Task item:
Before copying, find the line below that contains "You are a GUI"; then return it and all later lines exactly, up to and including the final line, with no pictures.

*** Begin section ***

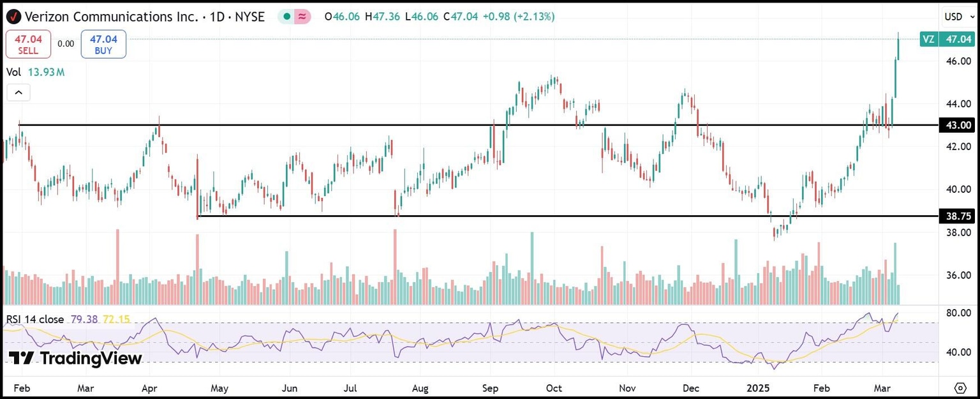
Task: Select the Vol indicator legend
Action: pos(13,72)

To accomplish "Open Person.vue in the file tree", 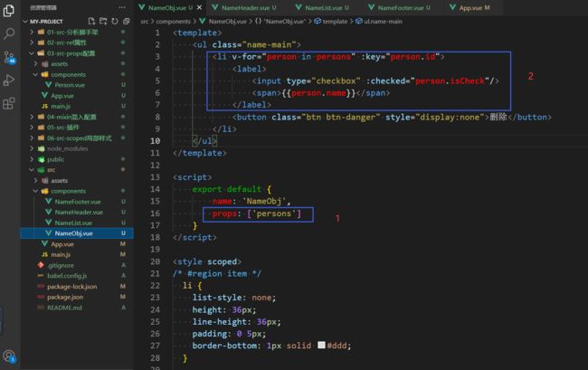I will tap(70, 85).
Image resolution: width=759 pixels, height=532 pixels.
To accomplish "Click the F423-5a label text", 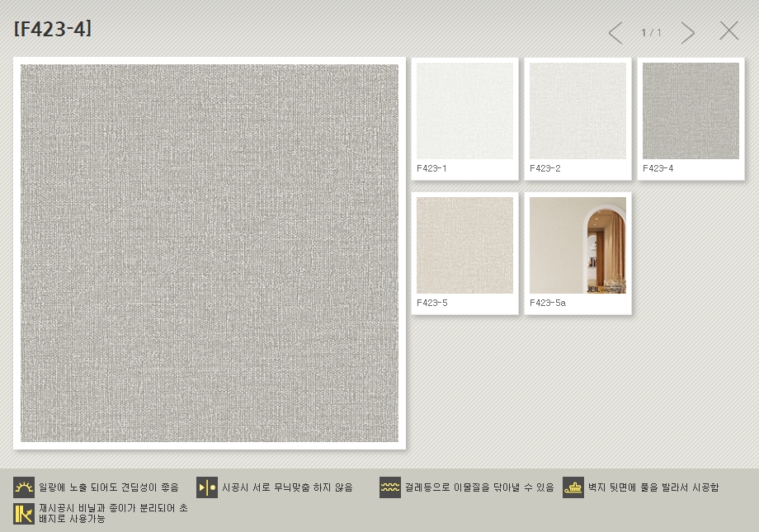I will point(548,303).
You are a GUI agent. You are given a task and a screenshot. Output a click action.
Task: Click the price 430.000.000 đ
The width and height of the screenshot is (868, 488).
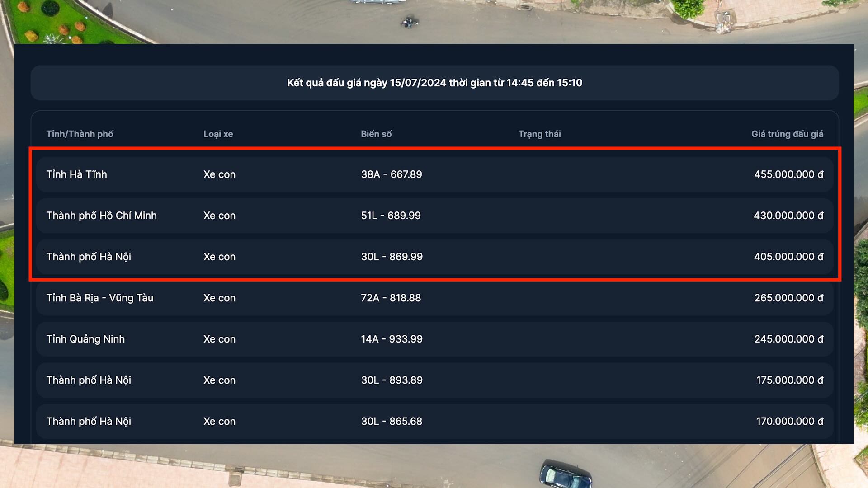click(788, 216)
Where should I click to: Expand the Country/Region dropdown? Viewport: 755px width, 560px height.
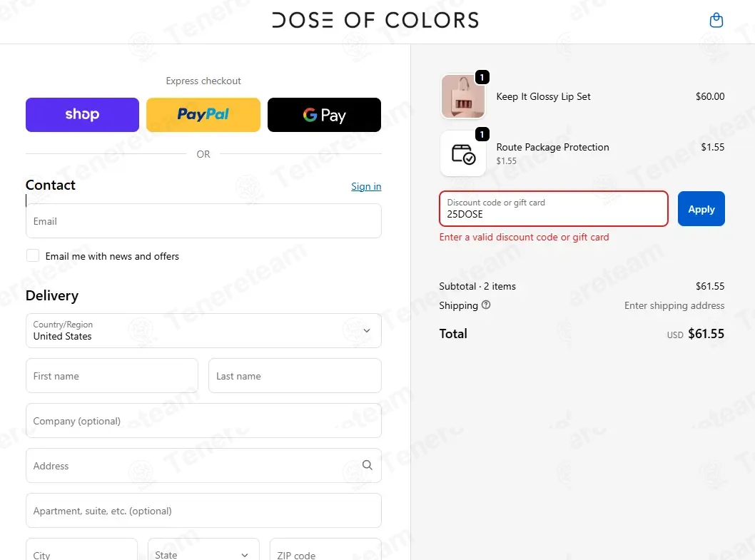click(203, 331)
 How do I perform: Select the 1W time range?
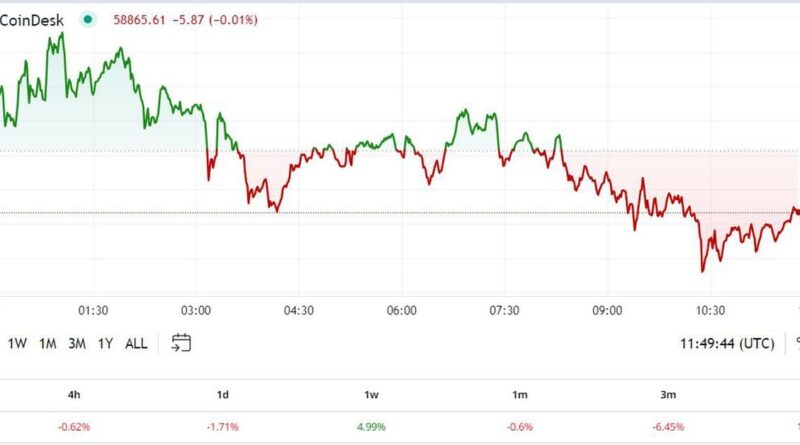17,343
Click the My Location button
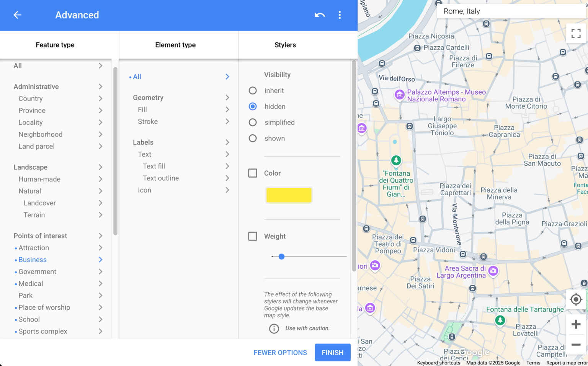Viewport: 588px width, 366px height. click(576, 299)
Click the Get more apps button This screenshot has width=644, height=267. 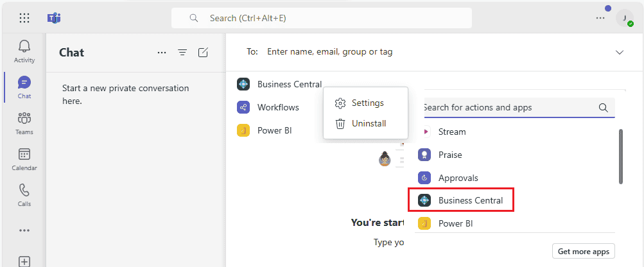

*** End section ***

Exercise output:
You are a GUI agent. You are given a task and a screenshot. Output a click action.
Task: Click the price 430.000.000 đ
The width and height of the screenshot is (868, 488).
click(788, 216)
Where should I click to: Expand the Country/Region dropdown? Viewport: 755px width, 560px height.
click(203, 331)
 How do I perform: Select the 1W time range?
17,343
Click the My Location button
Viewport: 588px width, 366px height. click(576, 299)
Click the Get more apps button This screenshot has width=644, height=267. 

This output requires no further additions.